Stored entries:
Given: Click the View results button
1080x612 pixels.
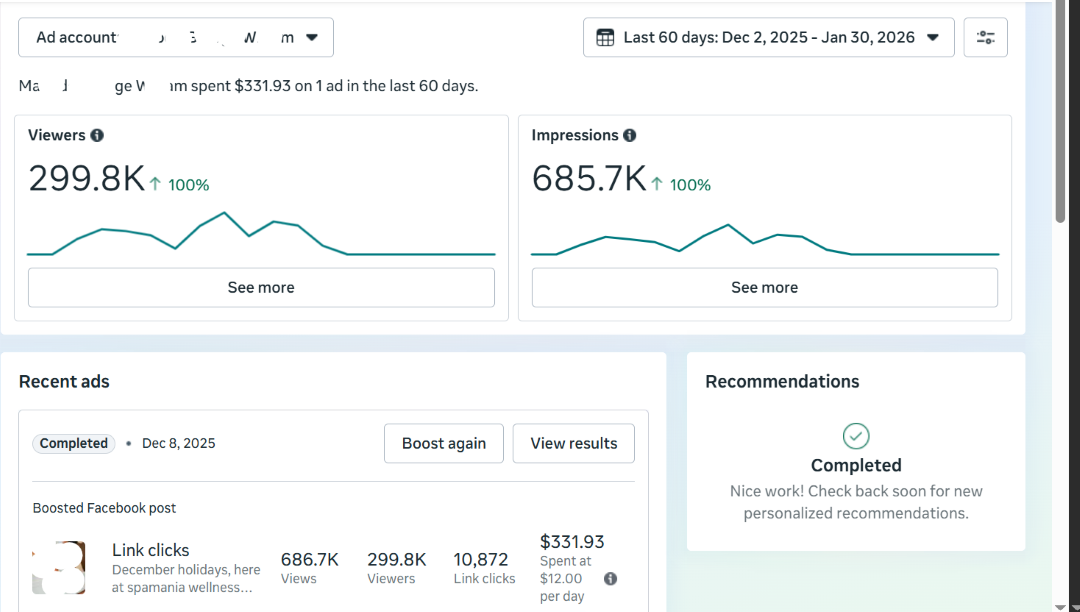Looking at the screenshot, I should point(573,443).
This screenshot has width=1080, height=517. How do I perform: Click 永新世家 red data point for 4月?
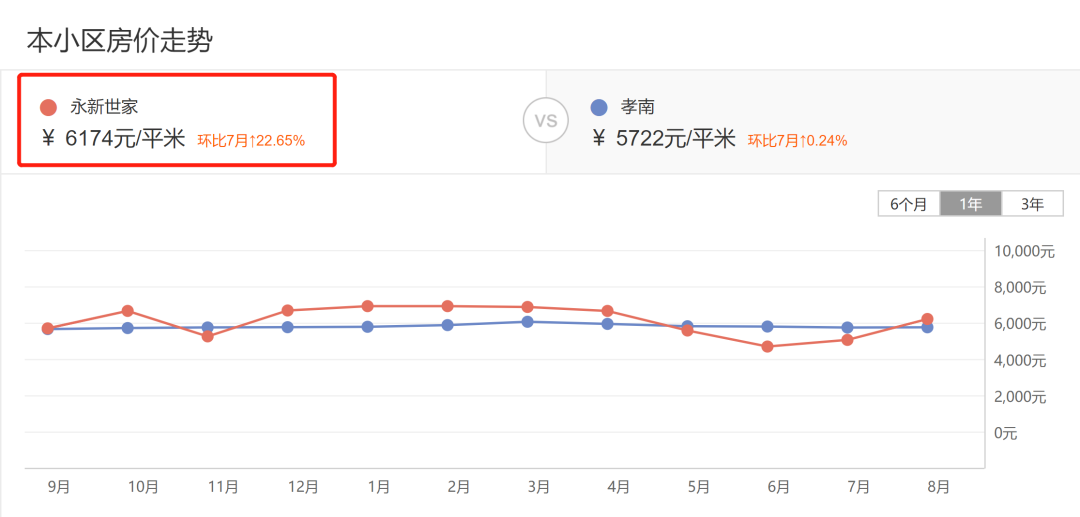607,311
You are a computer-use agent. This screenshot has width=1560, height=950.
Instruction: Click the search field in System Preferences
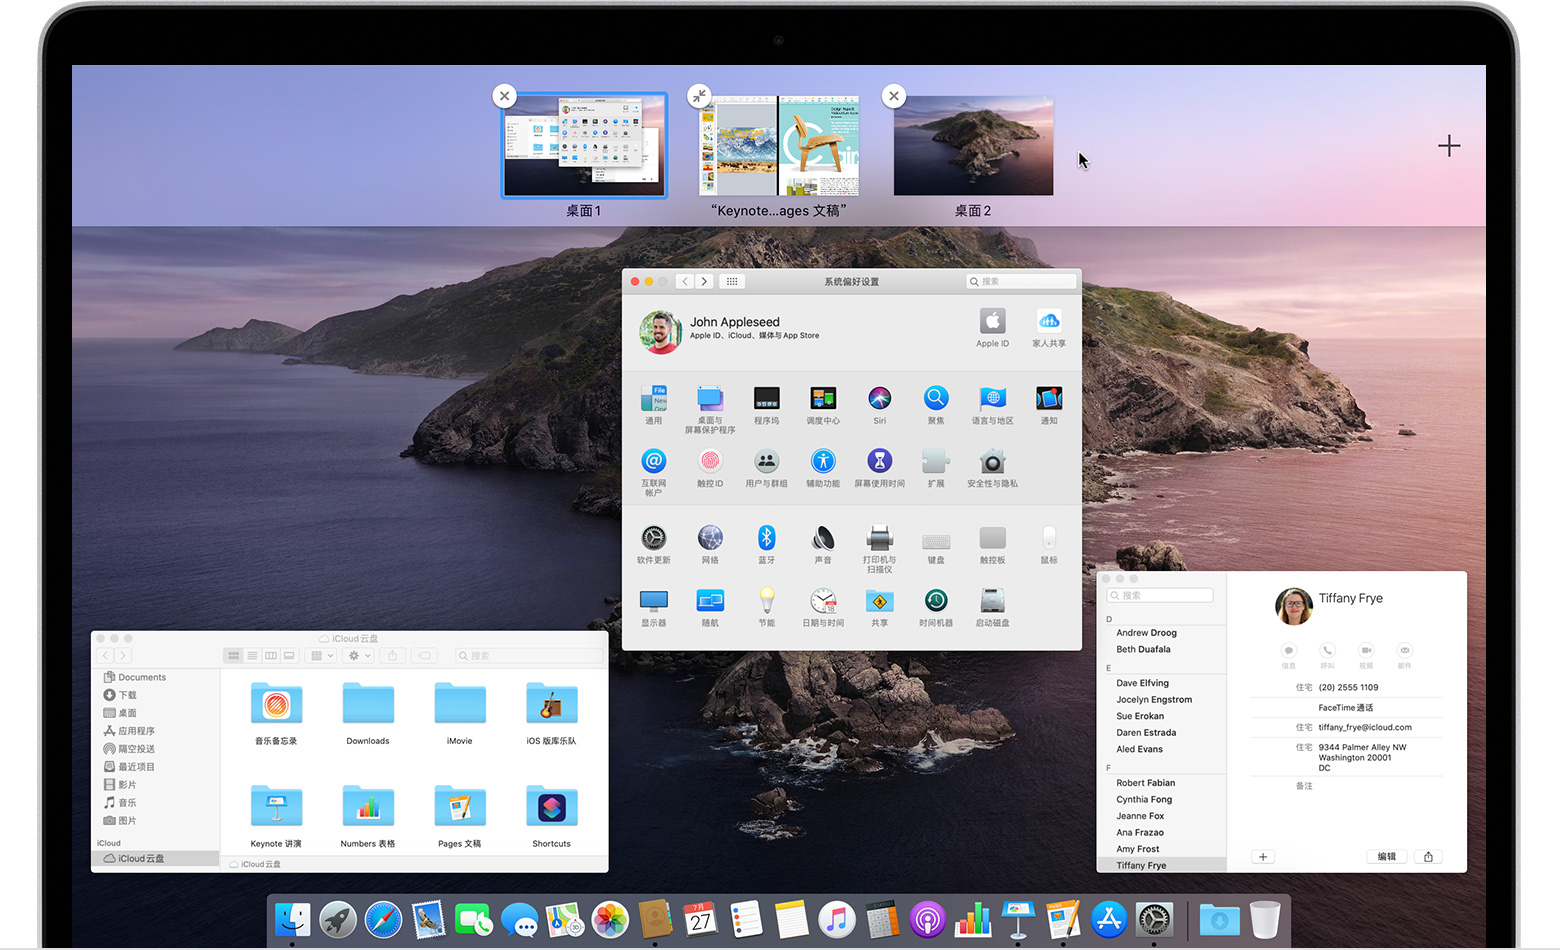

Requirements: Transcribe every one of the records above word for word. Omit the pictures.

Output:
Given: Click the View results button
1080x612 pixels.
Looking at the screenshot, I should point(573,443).
This screenshot has width=1080, height=517. How do I perform: Click 永新世家 red data point for 4月?
607,311
You are a computer-use agent. This screenshot has width=1560, height=950.
Instruction: Click the search field in System Preferences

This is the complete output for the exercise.